■ TEXT BLOCK:
== == ==
Younger, untrained athletes lose gains quickly. The more highly developed an athlete is, the longer the nervous system retains the effects of training. Advanced athletes can maintain 90% of their strength for several months following a stoppage in training whereas a novice athlete can lose the effects of training in a matter of days. I’ve seen high school athletes lose 15%+ strength in a matter of a 10 day period of missing training. Gains are short lived with high school and younger athletes. If you think 3 months of hard off-season training has a residual effect after 3 months of not doing anything, you are kidding yourself.
Consistency is the most important aspect of the in-season for a baseball athlete. Soreness, stiffness, and fatigue come from being inconsistent with training. An athlete that doesn’t miss training, weekly cycles can make significant gains without bouts of muscle soreness hampering them. Consistency is more important than hard work. Gains add up by being consistent with training. The 1% rule of compounding interest adds up every day. After months of consistent training, gains can be exponential with young athletes.
Training for the season is just as much to prevent injury as anything. It is well known the rotator cuff loses strength, especially eccentric, in throwing athletes throughout the course of a season. An athlete doing no routine strengthening to gain back lost control is at greater risk. The body functions one unit. As the lower body loses strength the shoulder and elbow can take on increased demands as less force is transferred up the kinetic chain. Developing strength protects the body in compromised positions.
== == ==
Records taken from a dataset
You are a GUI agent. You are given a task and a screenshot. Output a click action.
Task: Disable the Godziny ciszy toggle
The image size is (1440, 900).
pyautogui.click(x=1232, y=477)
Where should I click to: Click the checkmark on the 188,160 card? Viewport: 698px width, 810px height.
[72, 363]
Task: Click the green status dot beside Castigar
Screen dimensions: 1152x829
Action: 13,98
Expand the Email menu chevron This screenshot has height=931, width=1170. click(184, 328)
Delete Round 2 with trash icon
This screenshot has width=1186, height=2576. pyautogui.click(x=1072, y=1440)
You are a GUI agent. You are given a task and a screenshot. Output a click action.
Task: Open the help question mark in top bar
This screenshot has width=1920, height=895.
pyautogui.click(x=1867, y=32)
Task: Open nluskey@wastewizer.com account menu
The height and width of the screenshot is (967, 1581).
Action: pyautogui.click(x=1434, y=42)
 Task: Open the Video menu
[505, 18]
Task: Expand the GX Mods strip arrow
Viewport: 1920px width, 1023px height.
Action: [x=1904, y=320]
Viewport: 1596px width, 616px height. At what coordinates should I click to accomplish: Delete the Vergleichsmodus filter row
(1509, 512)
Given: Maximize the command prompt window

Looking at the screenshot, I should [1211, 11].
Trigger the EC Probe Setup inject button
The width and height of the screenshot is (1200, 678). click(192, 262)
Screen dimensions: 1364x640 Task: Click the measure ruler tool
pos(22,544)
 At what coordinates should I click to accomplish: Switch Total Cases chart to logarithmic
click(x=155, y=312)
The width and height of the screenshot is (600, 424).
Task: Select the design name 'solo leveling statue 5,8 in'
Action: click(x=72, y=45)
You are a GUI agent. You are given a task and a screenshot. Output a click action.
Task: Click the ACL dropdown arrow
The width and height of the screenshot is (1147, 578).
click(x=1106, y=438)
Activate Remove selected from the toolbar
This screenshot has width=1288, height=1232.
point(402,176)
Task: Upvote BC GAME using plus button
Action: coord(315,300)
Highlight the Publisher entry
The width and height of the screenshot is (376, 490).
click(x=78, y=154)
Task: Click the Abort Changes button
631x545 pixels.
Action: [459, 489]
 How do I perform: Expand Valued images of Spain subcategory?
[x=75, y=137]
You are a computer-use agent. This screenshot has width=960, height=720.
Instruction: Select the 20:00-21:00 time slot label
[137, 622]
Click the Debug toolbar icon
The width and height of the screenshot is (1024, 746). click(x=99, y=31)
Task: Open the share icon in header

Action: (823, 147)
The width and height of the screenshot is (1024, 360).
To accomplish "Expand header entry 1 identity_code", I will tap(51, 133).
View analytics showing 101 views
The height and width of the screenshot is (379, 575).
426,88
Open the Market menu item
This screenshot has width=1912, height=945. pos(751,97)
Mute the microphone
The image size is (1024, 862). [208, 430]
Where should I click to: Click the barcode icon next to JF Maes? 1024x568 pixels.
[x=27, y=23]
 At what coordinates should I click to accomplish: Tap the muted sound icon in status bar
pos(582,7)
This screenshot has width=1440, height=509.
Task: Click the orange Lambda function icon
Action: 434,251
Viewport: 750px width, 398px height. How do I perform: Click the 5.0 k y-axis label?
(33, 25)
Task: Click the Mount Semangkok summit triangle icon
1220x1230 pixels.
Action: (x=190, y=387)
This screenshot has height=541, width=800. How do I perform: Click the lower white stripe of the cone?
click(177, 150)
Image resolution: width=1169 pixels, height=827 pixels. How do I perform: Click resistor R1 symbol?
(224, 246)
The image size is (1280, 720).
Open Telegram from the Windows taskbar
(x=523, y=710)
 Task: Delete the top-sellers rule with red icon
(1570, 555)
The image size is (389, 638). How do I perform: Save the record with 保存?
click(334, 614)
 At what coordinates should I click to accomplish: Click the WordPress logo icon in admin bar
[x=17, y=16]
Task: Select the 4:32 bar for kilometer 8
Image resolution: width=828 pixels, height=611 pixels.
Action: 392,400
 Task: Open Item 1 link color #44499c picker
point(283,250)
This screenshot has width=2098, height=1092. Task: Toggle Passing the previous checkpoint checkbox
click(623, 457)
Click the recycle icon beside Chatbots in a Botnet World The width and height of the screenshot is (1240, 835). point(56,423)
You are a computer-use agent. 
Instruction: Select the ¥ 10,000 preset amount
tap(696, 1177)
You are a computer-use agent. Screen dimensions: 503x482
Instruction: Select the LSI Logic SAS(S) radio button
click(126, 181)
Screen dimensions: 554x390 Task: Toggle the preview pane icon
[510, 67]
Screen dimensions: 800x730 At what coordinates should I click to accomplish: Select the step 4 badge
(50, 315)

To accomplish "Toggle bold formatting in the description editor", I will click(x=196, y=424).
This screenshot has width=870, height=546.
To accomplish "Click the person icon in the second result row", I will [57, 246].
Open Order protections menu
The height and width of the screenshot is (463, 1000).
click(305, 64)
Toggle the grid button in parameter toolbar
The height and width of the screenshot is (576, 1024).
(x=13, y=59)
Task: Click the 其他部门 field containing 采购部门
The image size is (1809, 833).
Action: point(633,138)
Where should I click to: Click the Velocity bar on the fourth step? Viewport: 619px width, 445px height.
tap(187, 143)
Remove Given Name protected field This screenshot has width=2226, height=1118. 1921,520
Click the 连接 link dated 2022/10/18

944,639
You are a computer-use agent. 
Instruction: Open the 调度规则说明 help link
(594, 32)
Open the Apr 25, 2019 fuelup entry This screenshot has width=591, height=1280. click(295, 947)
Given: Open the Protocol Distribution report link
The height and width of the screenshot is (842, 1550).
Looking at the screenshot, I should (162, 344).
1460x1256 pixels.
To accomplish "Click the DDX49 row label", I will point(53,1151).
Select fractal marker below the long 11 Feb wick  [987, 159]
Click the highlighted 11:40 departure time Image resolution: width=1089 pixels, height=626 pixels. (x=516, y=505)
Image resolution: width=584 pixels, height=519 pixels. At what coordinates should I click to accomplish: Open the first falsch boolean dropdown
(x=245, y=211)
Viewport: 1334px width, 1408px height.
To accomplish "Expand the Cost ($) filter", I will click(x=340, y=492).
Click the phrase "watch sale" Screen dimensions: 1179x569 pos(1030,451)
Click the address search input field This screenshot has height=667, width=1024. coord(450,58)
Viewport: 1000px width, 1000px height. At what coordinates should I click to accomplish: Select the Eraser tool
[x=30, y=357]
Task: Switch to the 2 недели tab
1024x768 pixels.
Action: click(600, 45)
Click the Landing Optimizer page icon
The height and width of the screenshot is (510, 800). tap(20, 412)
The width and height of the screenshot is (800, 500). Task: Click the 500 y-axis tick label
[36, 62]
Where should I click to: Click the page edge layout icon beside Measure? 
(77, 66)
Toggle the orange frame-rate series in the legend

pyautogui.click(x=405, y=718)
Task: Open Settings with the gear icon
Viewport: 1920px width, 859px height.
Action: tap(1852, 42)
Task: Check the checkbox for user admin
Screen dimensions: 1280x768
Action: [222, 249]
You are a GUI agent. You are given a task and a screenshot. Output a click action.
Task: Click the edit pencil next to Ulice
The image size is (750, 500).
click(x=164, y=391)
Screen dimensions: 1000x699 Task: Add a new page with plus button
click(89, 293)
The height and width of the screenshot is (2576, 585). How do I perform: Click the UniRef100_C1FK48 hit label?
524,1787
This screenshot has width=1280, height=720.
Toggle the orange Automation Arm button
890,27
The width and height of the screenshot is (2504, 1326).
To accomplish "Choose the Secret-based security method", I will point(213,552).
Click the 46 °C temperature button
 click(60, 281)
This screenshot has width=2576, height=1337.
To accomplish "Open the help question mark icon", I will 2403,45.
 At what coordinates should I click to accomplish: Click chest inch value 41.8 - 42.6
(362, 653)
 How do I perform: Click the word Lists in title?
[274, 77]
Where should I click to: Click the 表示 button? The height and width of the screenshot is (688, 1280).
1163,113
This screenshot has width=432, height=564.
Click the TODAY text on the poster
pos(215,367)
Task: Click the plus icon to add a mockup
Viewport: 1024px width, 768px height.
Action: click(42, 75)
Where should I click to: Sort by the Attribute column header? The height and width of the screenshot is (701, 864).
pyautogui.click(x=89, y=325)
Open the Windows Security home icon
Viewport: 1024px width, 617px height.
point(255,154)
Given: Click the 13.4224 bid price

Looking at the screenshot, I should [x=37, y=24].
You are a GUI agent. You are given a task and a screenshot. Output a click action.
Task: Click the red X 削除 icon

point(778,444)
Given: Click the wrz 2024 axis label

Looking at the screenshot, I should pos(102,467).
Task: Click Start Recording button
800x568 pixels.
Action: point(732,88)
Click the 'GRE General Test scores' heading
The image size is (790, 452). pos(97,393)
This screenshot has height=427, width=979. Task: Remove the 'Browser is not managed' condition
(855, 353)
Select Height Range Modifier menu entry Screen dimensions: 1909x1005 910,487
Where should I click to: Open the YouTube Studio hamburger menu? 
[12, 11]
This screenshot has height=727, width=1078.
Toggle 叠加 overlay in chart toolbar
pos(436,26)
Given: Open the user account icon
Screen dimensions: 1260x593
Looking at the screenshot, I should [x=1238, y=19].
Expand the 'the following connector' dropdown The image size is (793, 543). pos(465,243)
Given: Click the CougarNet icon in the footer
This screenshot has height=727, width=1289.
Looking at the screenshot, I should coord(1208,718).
== == ==
■ ASSIGNMENT 1:
Answer these questions from the passage on baseball training:
(a) For how long can advanced athletes keep 90% of their strength after they stop training?
(b) What does the passage call more important than hard work?
(c) Which part of the body does the passage say loses strength, especially eccentric strength, in throwing athletes over a season?
■ ASSIGNMENT 2: According to the passage on baseball training, what three problems come from being inconsistent with training?
■ ASSIGNMENT 3: Resume the passage on in-season baseball training after its last sentence and carry it forward.
The records stand apart from the passage on baseball training and have no link to it.

■ WRITTEN RESPONSE 1:
(a) Several months
(b) Consistency
(c) The rotator cuff

■ WRITTEN RESPONSE 2: Soreness, stiffness, and fatigue

■ WRITTEN RESPONSE 3:
The real reason outside of injury prevention that most athletes take up training in the off season is for performance. It’s not easy for a pitcher to watch velocity drop throughout the season. Throwing hard for a pitcher is just like an other motor ability in that something built quickly in an off season requires time to stabilize at the new level. Performance drops just as quickly when the stimulus that was used is stopped. Strength is the most important ability in youth, and teen athletes. All other abilities, such as speed, and power are dependent on strength.
— Zach Dechant (@Zachdechant) May 8, 2017
Don’t Complicate It
Training even just one or two times per week during an in-season period can be extremely beneficial. Hitting a total body session in 20-30 minutes twice a week is easily manageable.
A 20-30 min session could look something like one of the following:
Squat 4×5 w/ 2 min rest
DB RDL 3×10 w/ 1 min rest
Pull Up and/or Push Up 2×8-15 w/ 1 min rest
Another example variation:
Trap Bar Deadlift 4×5 w/ 2 min rest
Reverse Lunge 3 x 5-10 w/ 1 min rest
Reverse Pull-Up and/or Push-Up 2 x 8-15 w/ 1 min rest
If time presents itself, active rest between exercises might be the addition of rotator cuff, and core work. Something as easy as 3 exercises can stack up gains if done with consistency. Don’t neglect the in-season as a period to grow not only on the field but off it as well.